German chemical giant BASF on Saturday officially launched its largest-ever investment project in China, with investment estimated to reach up to 10 billion U.S. dollars upon completion.
Located in the city of Zhanjiang in Guangdong Province -- China's forefront of reform and opening-up, the BASF smart Verbund project will initially include plants to produce engineering plastics and TPU serving a range of key industries.
As the first wholly foreign-funded project in China's heavy chemical industry, the Verbund project, with the first-stage units expected to come on stream in 2022, is a demonstration of the chemical behemoth's ambition to expand further into China, the world's largest market for chemical products.

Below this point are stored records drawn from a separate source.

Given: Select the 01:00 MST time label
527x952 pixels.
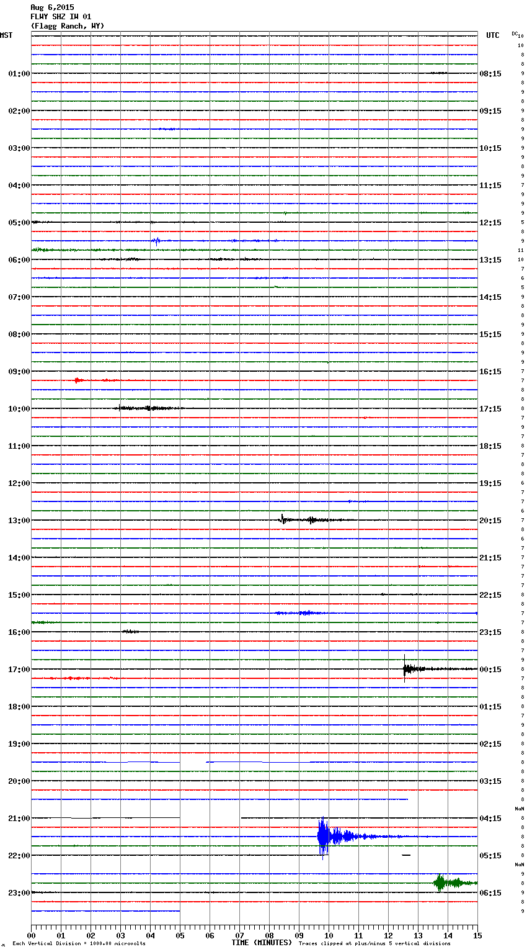Looking at the screenshot, I should click(19, 74).
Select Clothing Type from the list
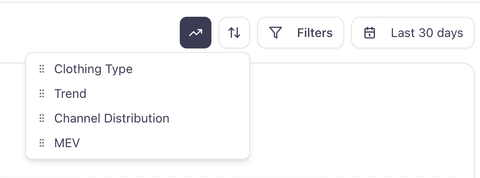Viewport: 480px width, 178px height. [x=93, y=69]

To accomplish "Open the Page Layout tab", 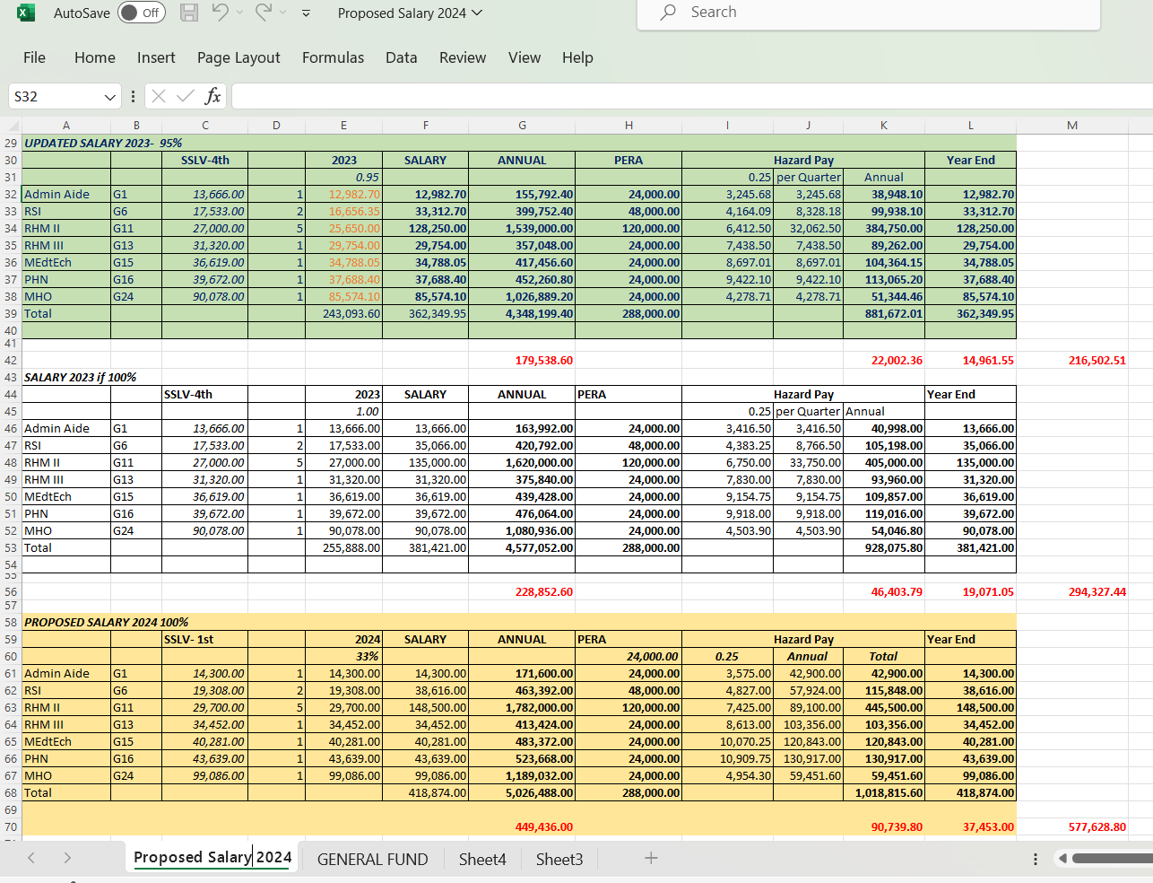I will point(238,57).
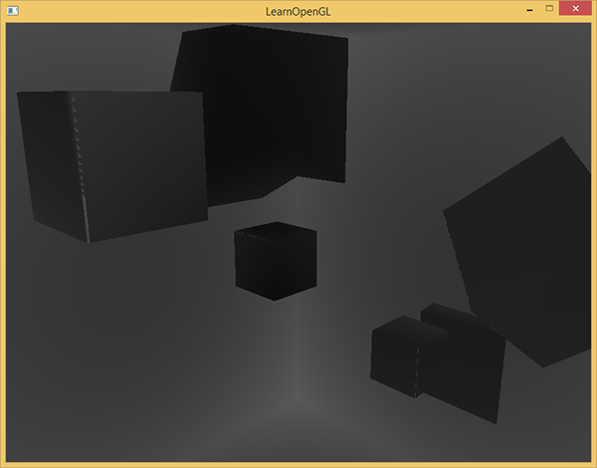
Task: Select the small cube in the scene center
Action: click(x=276, y=264)
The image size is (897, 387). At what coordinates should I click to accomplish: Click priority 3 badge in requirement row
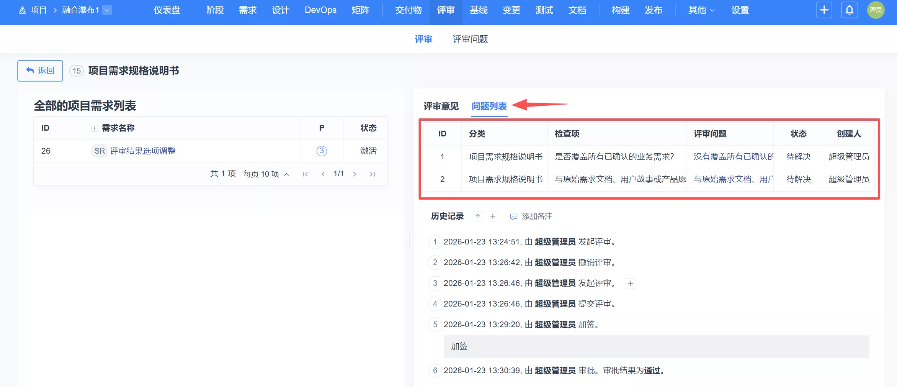pyautogui.click(x=322, y=151)
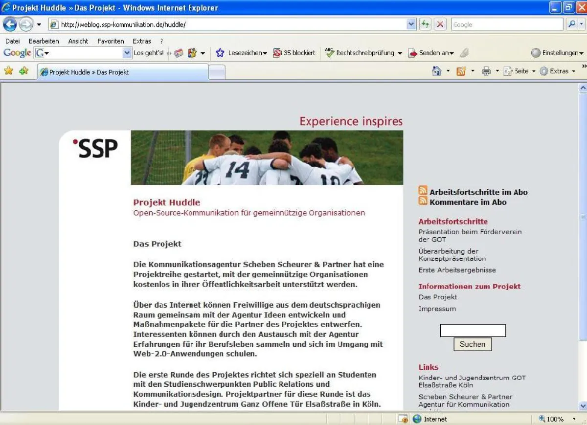Click the Suchen button

point(472,344)

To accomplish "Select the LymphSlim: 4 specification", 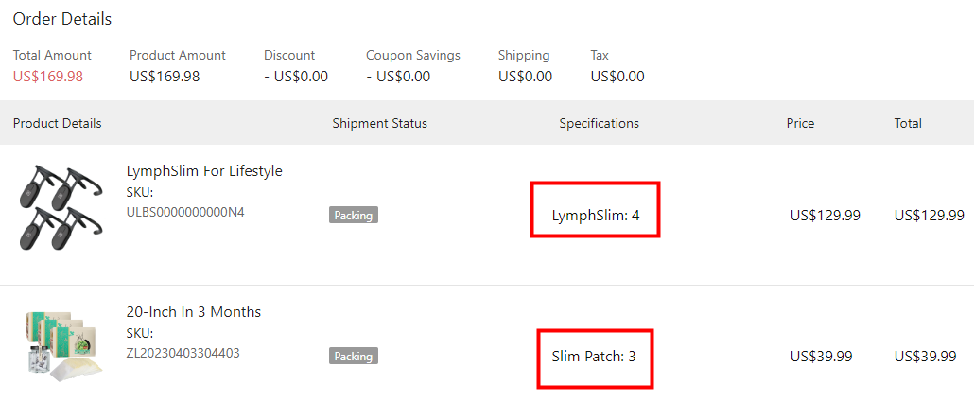I will click(595, 216).
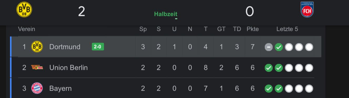Viewport: 349px width, 98px height.
Task: Click the TD column header
Action: pos(237,29)
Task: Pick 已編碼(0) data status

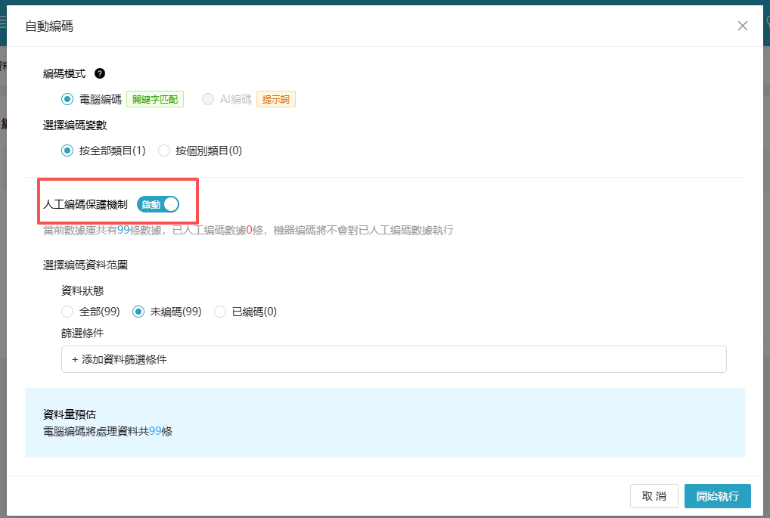Action: click(x=220, y=312)
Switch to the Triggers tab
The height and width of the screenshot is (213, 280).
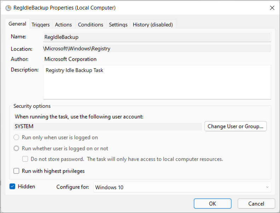pos(41,24)
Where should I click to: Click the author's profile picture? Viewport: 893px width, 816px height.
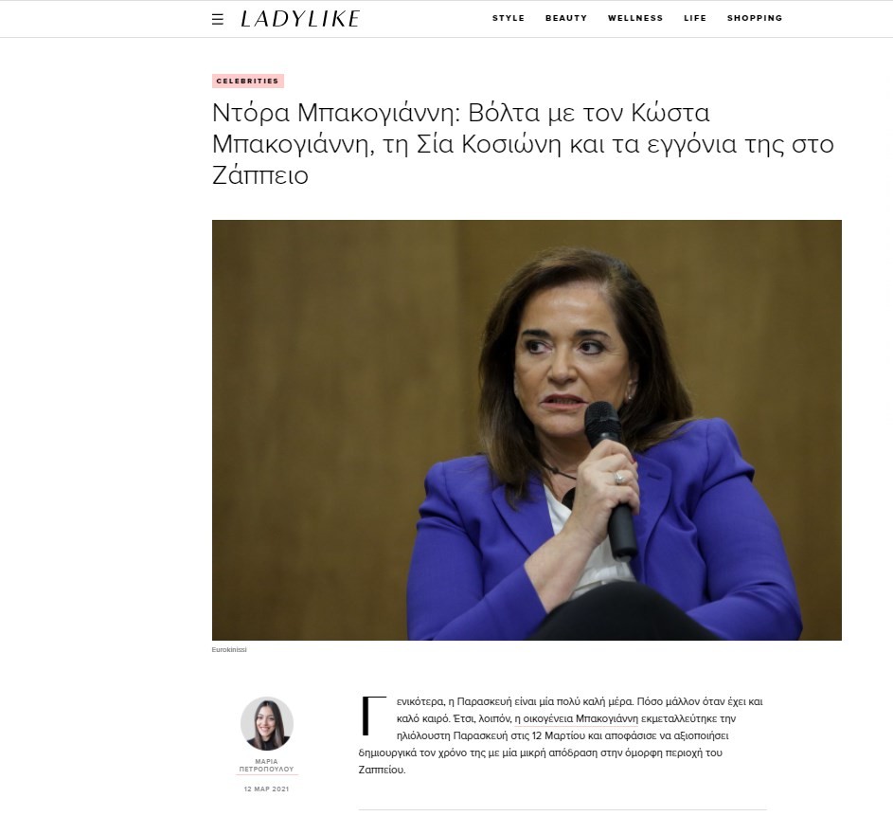[266, 723]
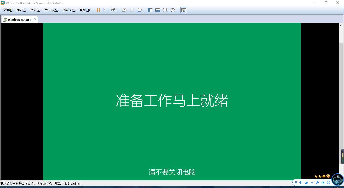Show or hide the thumbnail bar

pyautogui.click(x=158, y=10)
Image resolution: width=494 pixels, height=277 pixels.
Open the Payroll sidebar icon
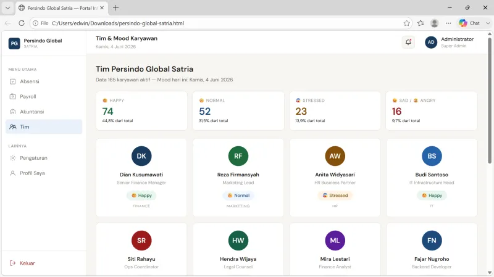(x=12, y=97)
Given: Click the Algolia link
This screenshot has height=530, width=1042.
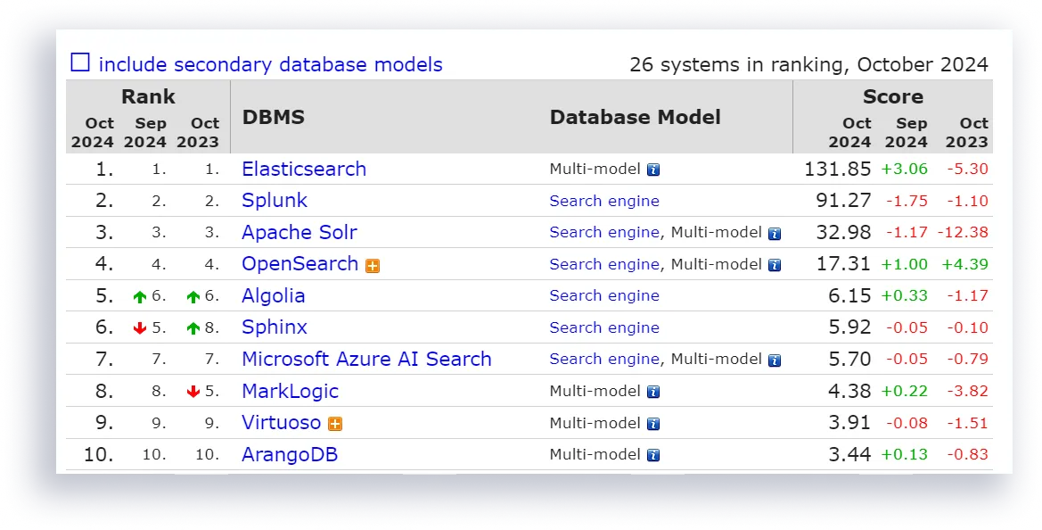Looking at the screenshot, I should (x=274, y=296).
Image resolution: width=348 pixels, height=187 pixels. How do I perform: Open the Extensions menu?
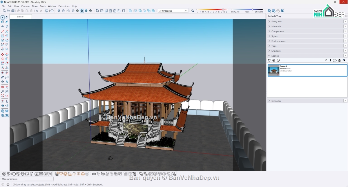pyautogui.click(x=64, y=6)
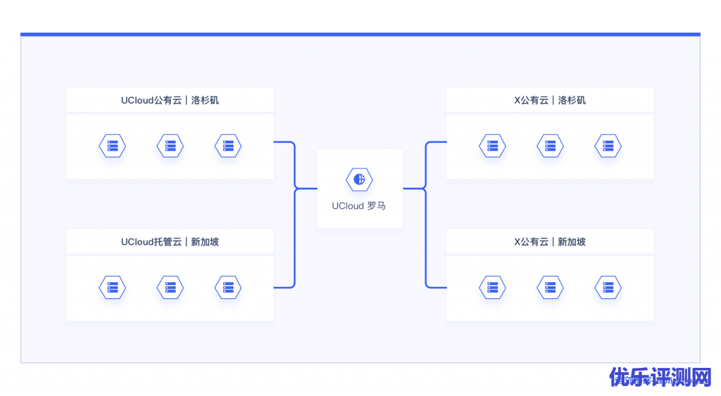
Task: Select the X公有云 | 新加坡 header
Action: click(x=550, y=241)
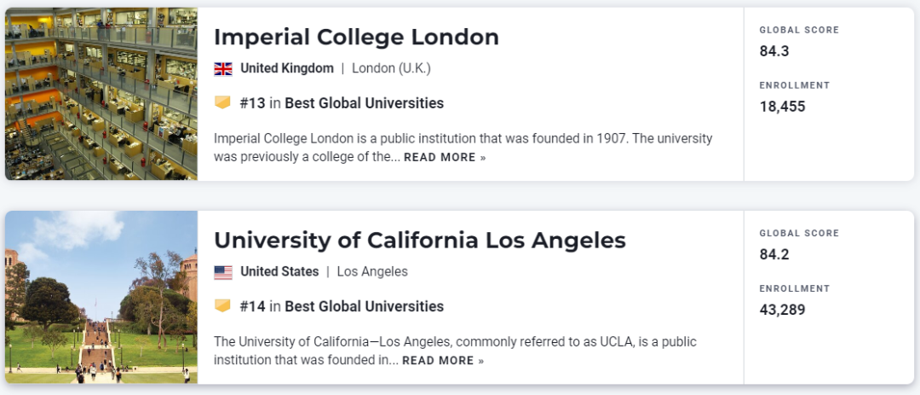This screenshot has width=920, height=395.
Task: Open the UCLA campus steps photo
Action: click(x=101, y=297)
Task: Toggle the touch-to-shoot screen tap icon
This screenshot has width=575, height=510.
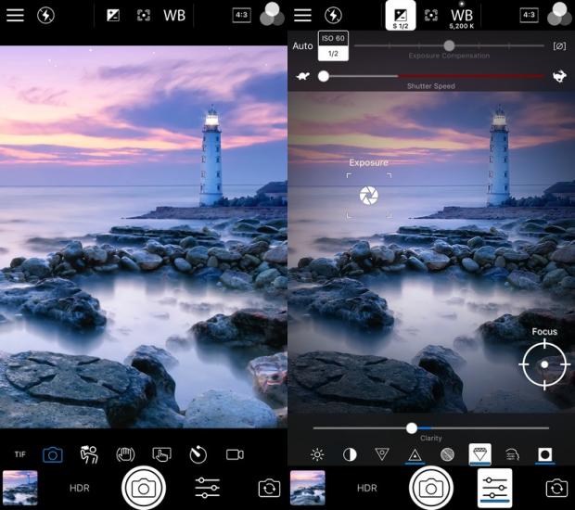Action: click(161, 454)
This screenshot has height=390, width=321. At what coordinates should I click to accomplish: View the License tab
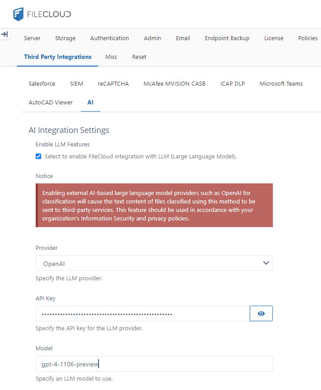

Donghai Island, in the eastern bay of the Leizhou Peninsula at the southernmost tip of the Chinese mainland, was once a remote and unknown island in the South China Sea. The 286-square-km island only has a sparse population of 270,000 inhabitants. Yet the island has been chosen as the bearer of BASF's ambition to step further into China and Asia.
In the next decade, BASF will build an integrated site with an area of about 9 square km. The site will include steam cracking units with an annual production capacity of 1 million tonnes of ethylene and more than 30 production units that offer consumer market-oriented products and solutions.
These units are concentrated in downstream industries such as petroleum refining byproducts, chemical products and chemical byproducts.
BASF has been deeply involved in the Chinese market for many years. In 2018, BASF sold products worth more than 7.3 billion euros to customers in Greater China and had more than 9,000 employees in the region.